Today has been a day of self-discovery and adventure for me, starting with a walk with my dogs, working out on the treadmill, and writing again. For weeks, perhaps months, I have battled with self-doubt that I could ever write again. Yes, I’ve posted on my blog, but I kept allowing negative vibes to creep inside. Today is a different day. After writing a blog post, I recognized that the words were beginning to creep back inside me.
This led me to thinking — something I do lots of times. In my lifetime I have always been the type of personality to speak to strangers. Trust me…it drives my husband crazy. He simply cannot understand how I can see someone on the streets and say, ‘Hello,’ with a smile on my face. He’s told me many times that one day someone was going to take advantage of me because of my friendly personality. Oh well. It hasn’t changed me! Still, I speak to strangers everywhere…on the street corners…at the mall…while shopping at the grocery store, and other scenarios. Most people will nod, or say hello, but continue to move on.
Many years ago I took a trip with ten women. I was the youngest in the group. When we arrived in San Francisco, a man on the street corner ran me down. He tapped me on the shoulder. I spun around. “Hello, Sir. Can I help you?”
“I think I should warn you,” he said. He was dressed in a faded plaid shirt, tattered jeans, old shoes. “You should be careful who you speak to along the streets of San Francisco. Someone might hurt you. People don’t speak to you here.”
I smiled. Shook his hand and thanked him. He walked away. Meanwhile, I continued to say hello to people along the busy streets. I was confident. Happy to be in San Francisco!
Crossing the street, I noticed an older woman. She reminded me of my grandmother, deceased many years prior. Dressed in a crinkled dress with gold buttons, her hair knotted into a bun, pearl earrings in her ears, I smiled at her and said, “Hello.”
She stopped. Smiled and I continued to walk along the sidewalk, headed to a drug store. I needed hair spray and a few toiletries. Little did I know the woman was following me. I reached for the door of the drug store. Holding the door for others to enter, the woman approached me.
“Hello,” she said. “You spoke to me! You said hello. No one ever speaks to me and I wanted to thank you.”
I smiled. “You’re welcome, Ma’am!”
“You must be from the South. People here…in San Francisco…we don’t talk and it’s nice to have someone just say hello to me.”
I invited her for a cup of coffee. “My treat,” I said.

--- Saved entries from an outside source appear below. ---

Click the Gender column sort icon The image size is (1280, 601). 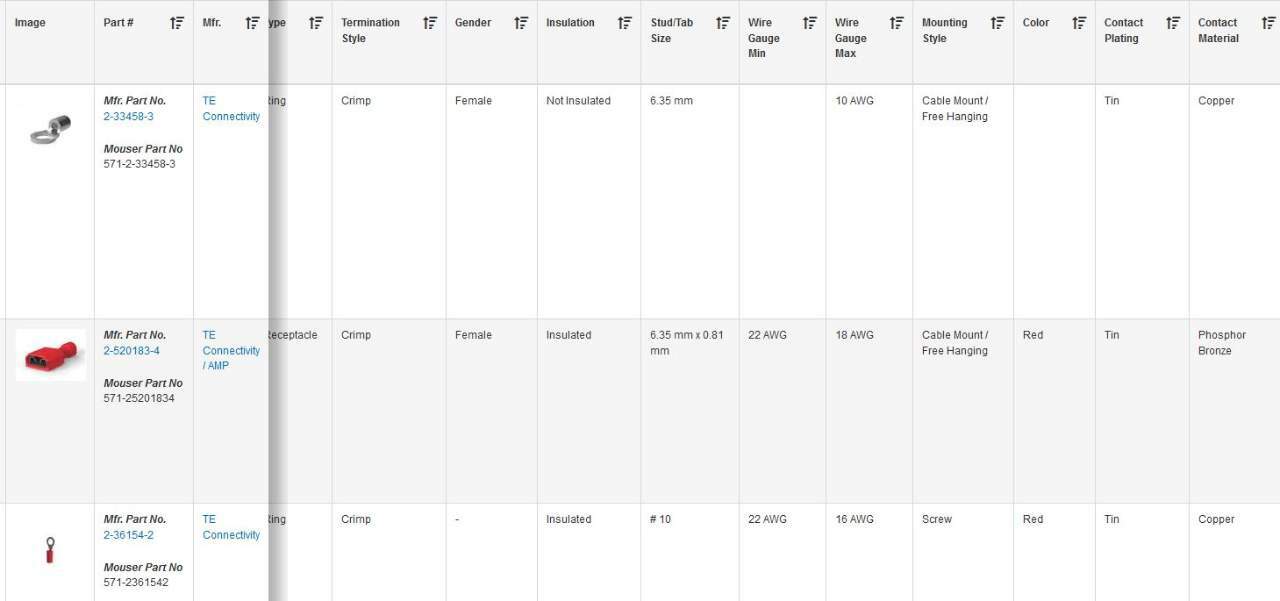tap(521, 23)
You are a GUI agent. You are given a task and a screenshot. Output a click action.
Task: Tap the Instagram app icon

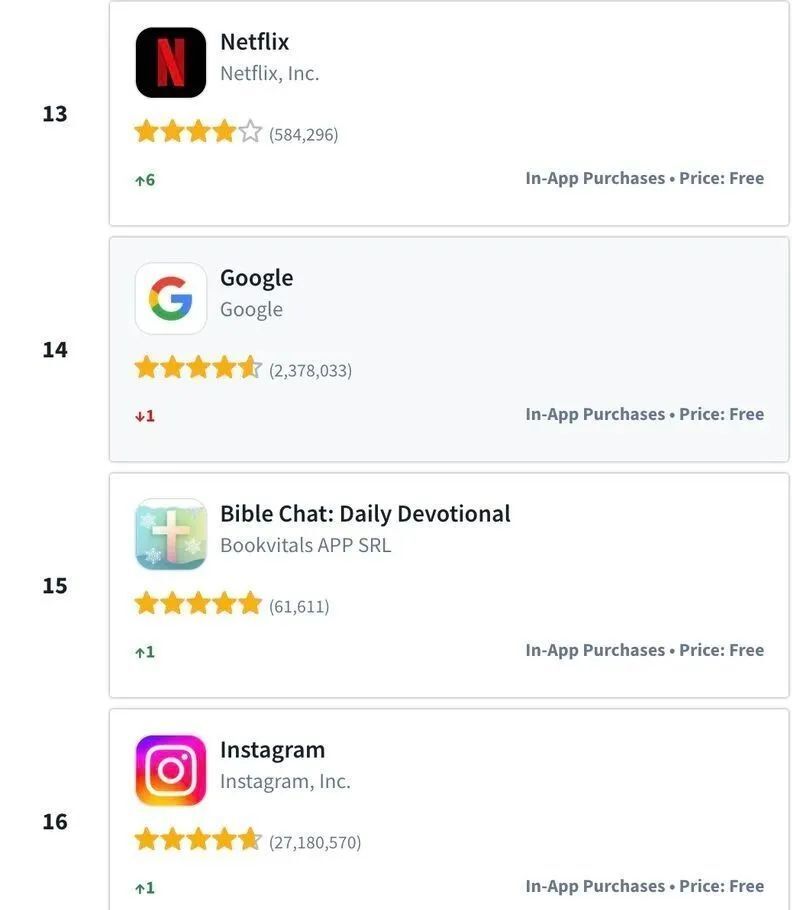pos(171,771)
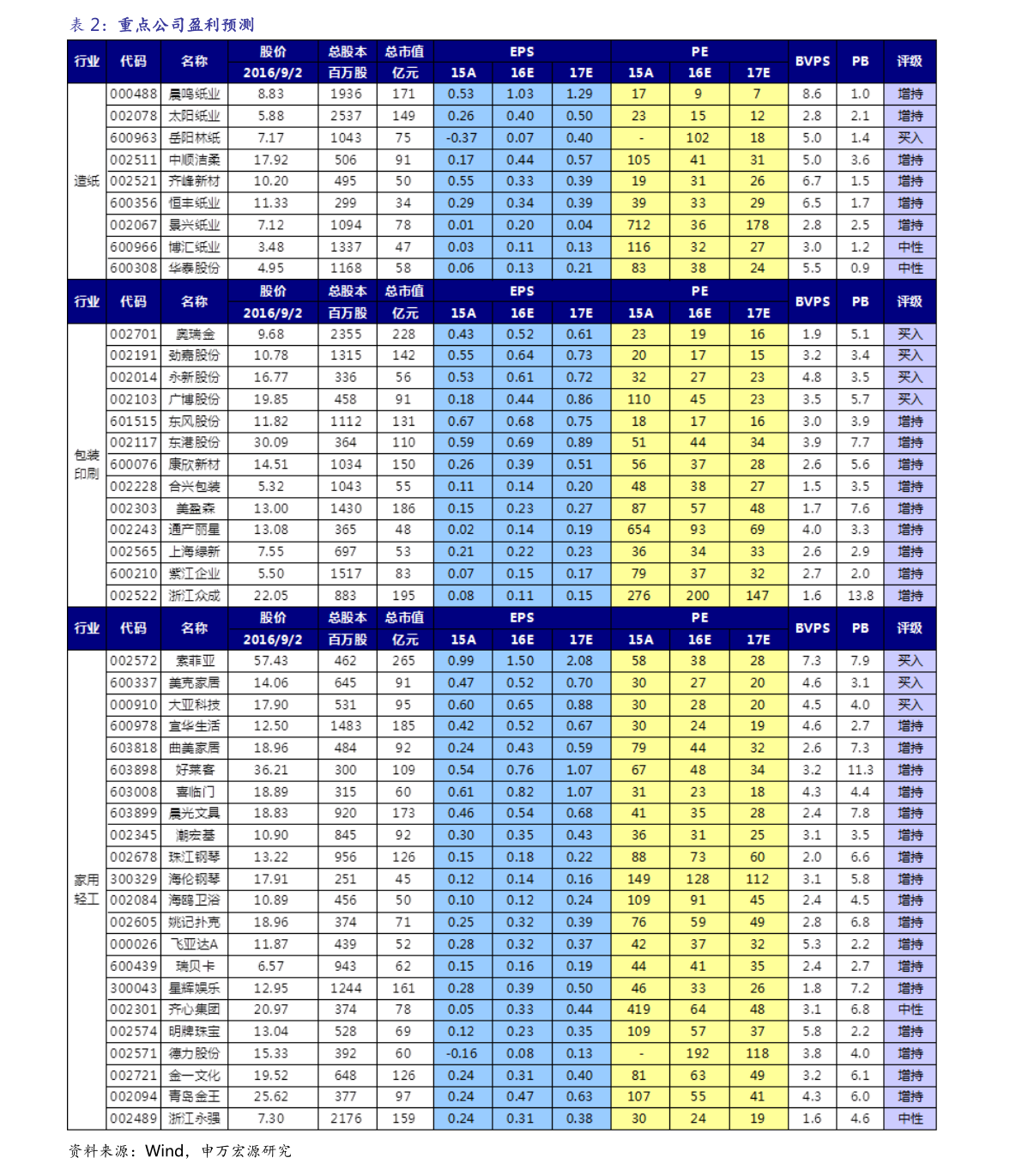Select the 评级 header in first table
The height and width of the screenshot is (1176, 1022).
tap(910, 62)
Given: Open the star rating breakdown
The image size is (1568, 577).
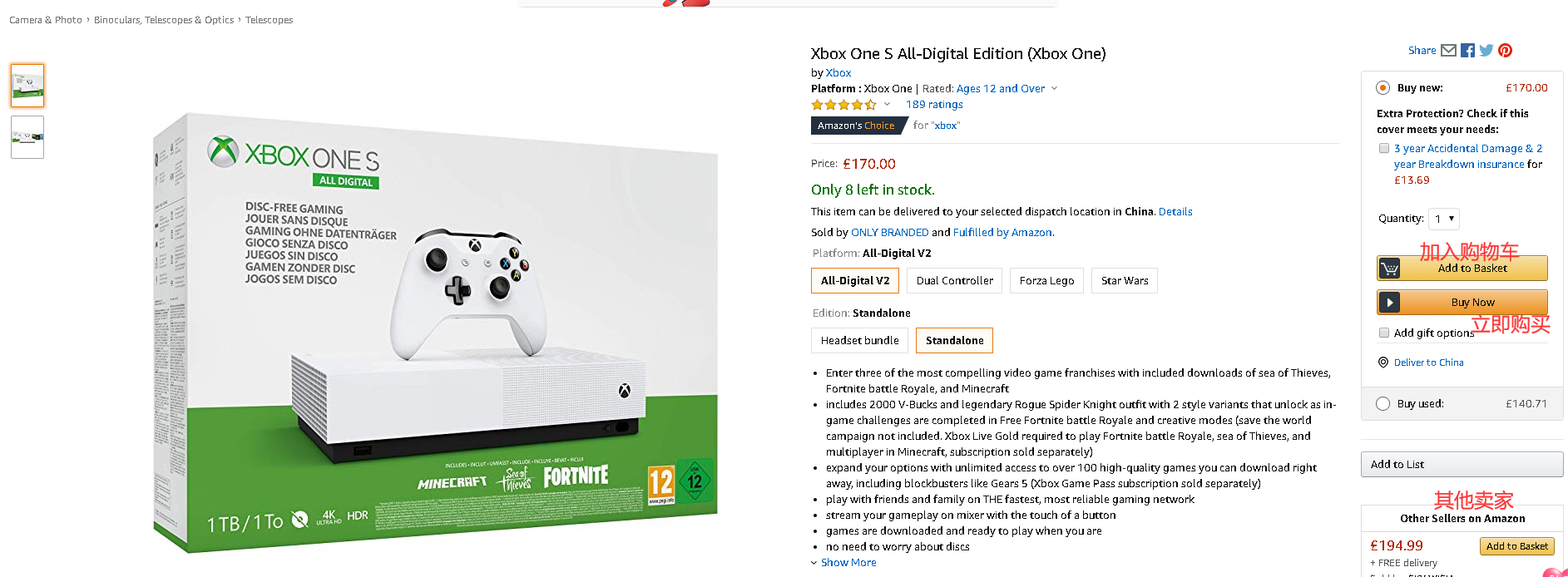Looking at the screenshot, I should (887, 105).
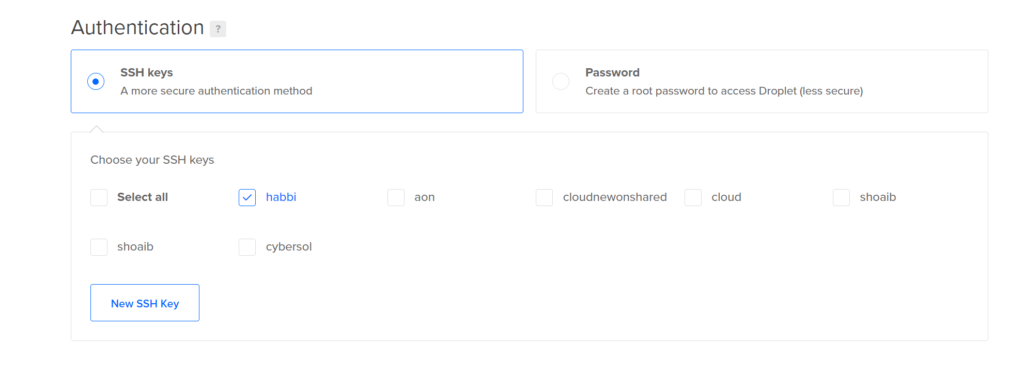Choose the Password radio button
1024x374 pixels.
560,82
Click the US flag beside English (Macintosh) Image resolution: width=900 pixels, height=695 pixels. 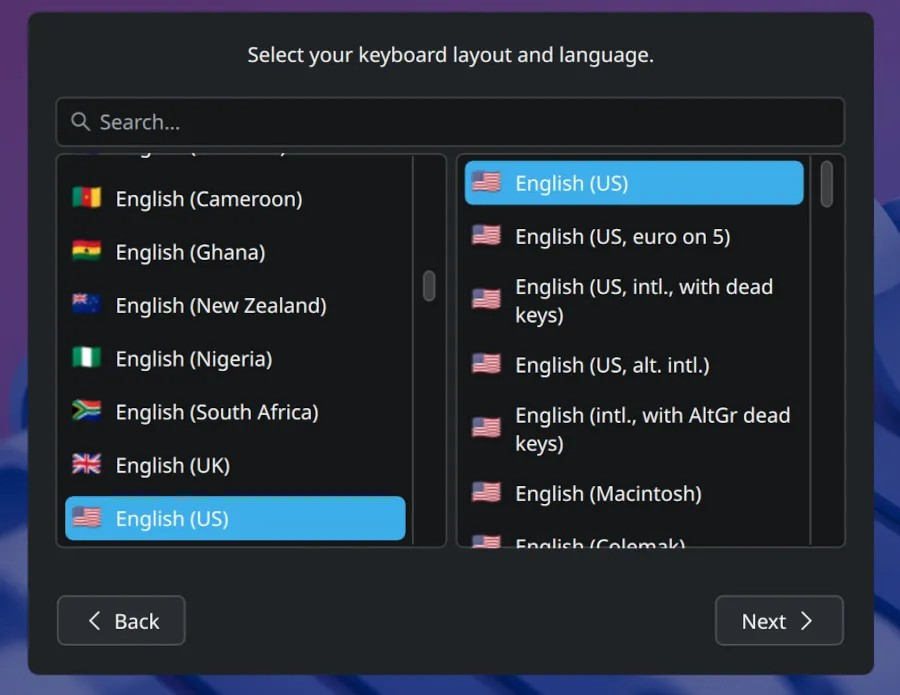point(486,493)
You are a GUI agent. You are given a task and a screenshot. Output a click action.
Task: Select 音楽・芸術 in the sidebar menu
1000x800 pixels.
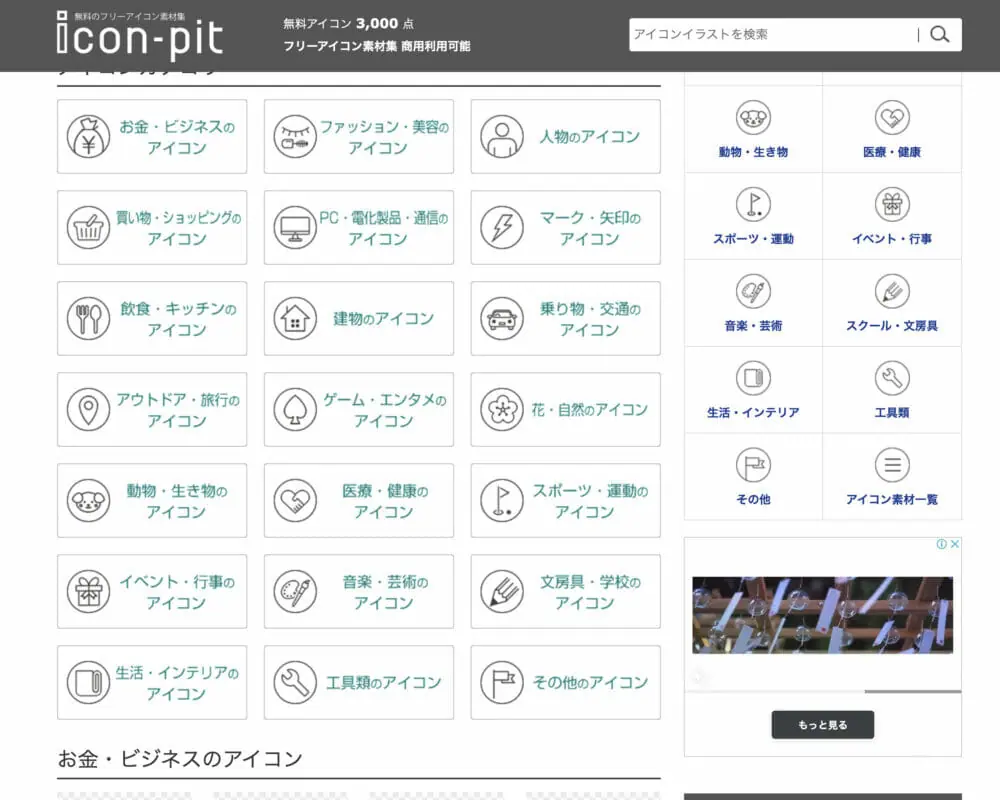[753, 326]
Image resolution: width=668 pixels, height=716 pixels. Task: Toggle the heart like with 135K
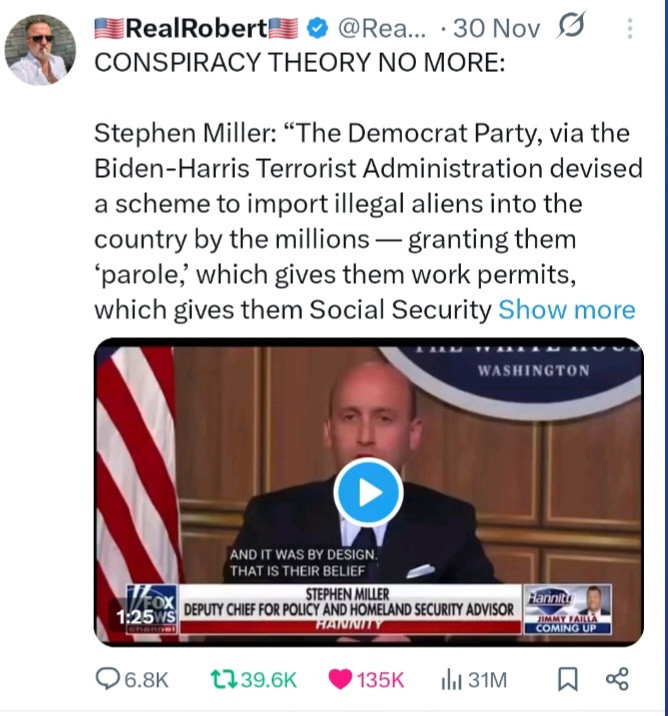point(366,679)

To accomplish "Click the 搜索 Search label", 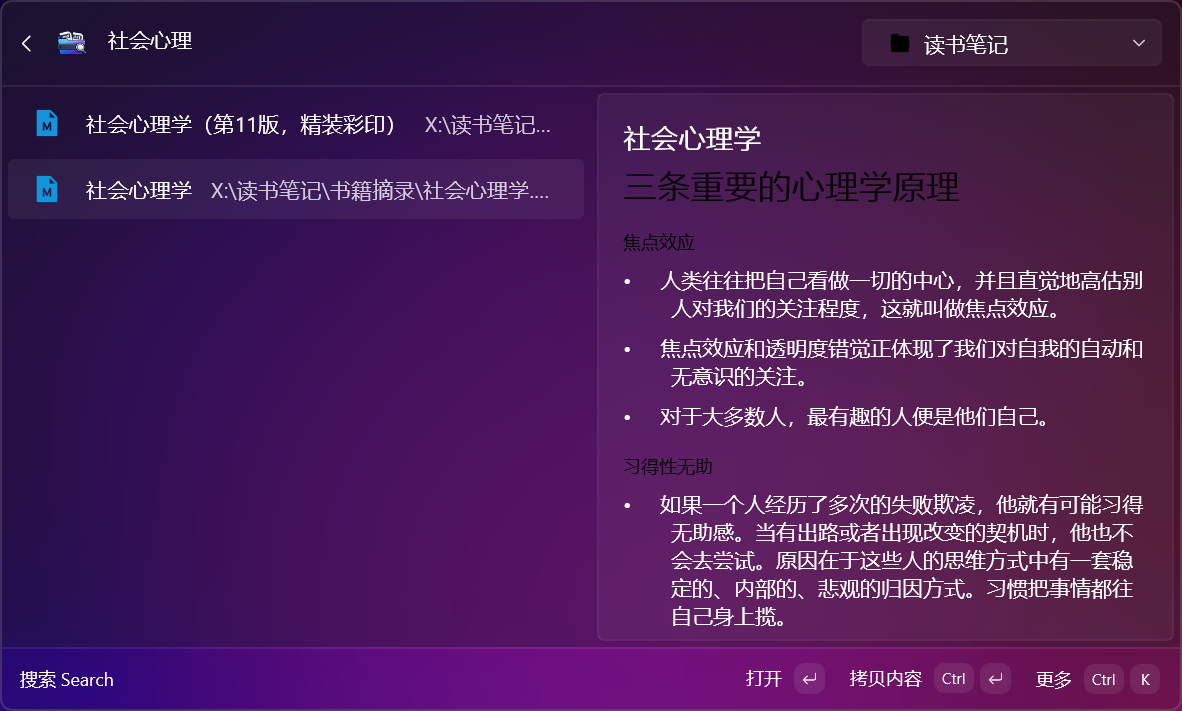I will (66, 679).
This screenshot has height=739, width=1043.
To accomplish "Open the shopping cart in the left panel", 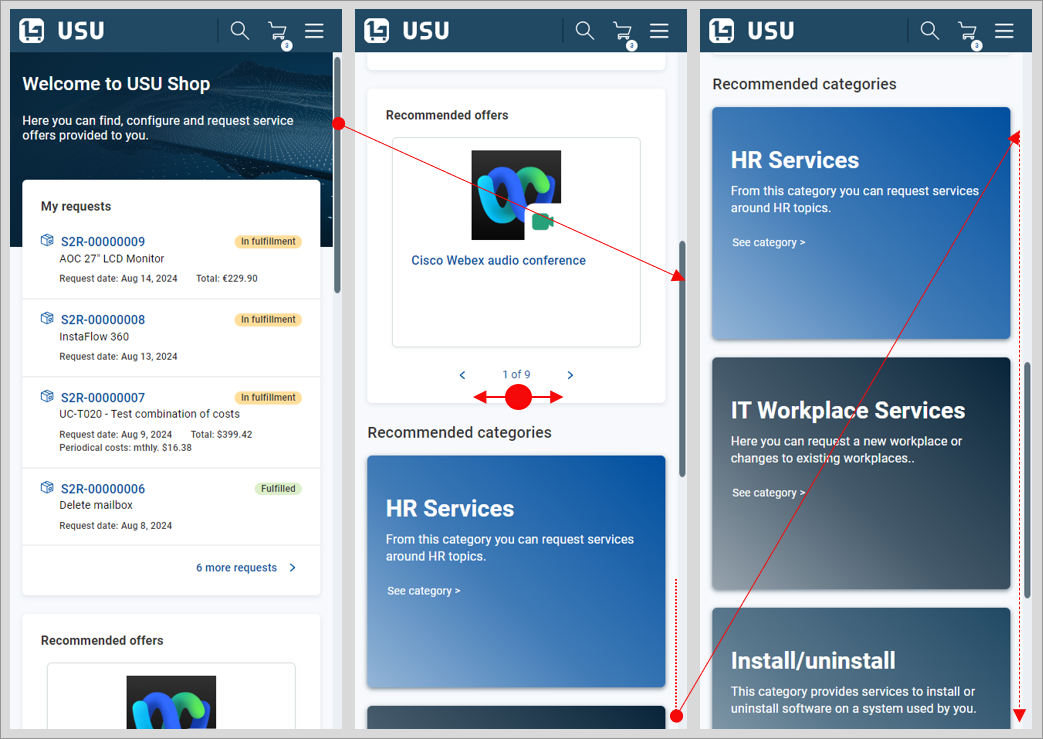I will (277, 31).
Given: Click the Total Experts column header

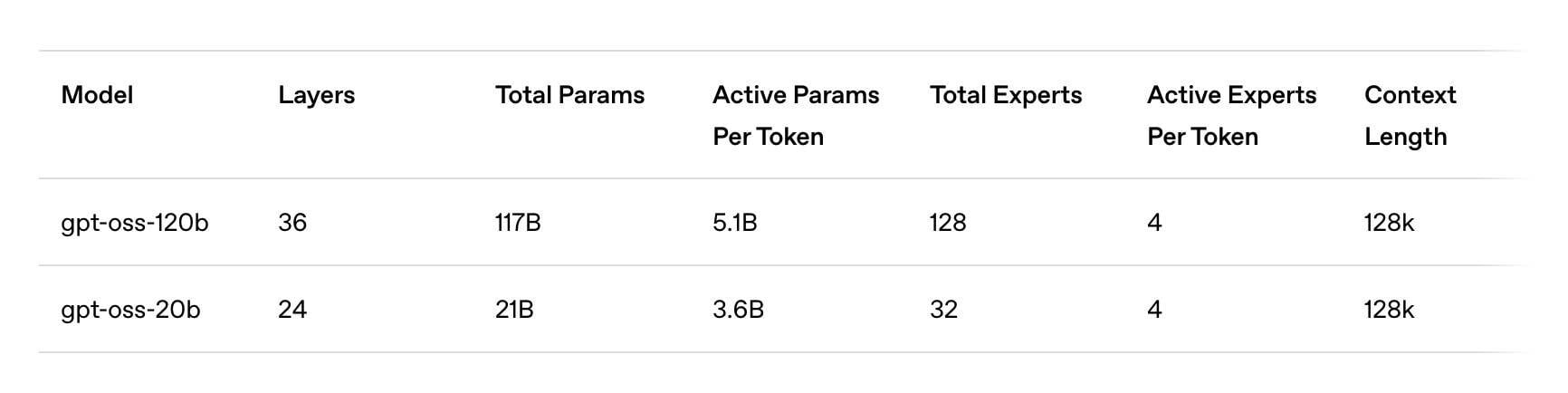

Over coffee Ruth told me about her life. Her husband died years ago. Her children were grown. “They’re so busy with their lives they don’t have time for an old lady such as me.”
“You’re lonely,” I said, reaching to touch her hand.
“Yes, I suppose you could say so. I live downtown in a retirement village and no one speaks. No one.”
“I did,” I said.
“You made my day, today. I’ve felt so alone that I wanted to die. I’ve been praying that God would take me because no one cared, and then, out of the blue…you spoke to me.”
Although my day had been planned, I chose to change my plans on that day. I walked Ruth back to her apartment and I hugged her when we parted. From time to time I’ve thought about her, but we did not keep in touch. I’ve never forgotten how touched she was that a complete stranger spoke to her at a time when she needed a friend.
Perhaps that is one of the reasons that I still speak, to total strangers. My dad taught me the habit, telling me that you never know when a simple hello can brighten someone’s day. Just like it did with Ruth! I lost my dad in 1999 after a brutal battle with cancer. Still, he is inside my heart and I fill his presence every day.
“Hello,” I say with a smile.
Today has been a day of self-discovery — a day I’ve actually found the words to write again after a long absence. Perhaps the walking helped me today, or maybe it was the discovery that life must continue, and we must make the efforts to enjoy every breath we are blessed to share with life and those we love. “Hello…How are you today?”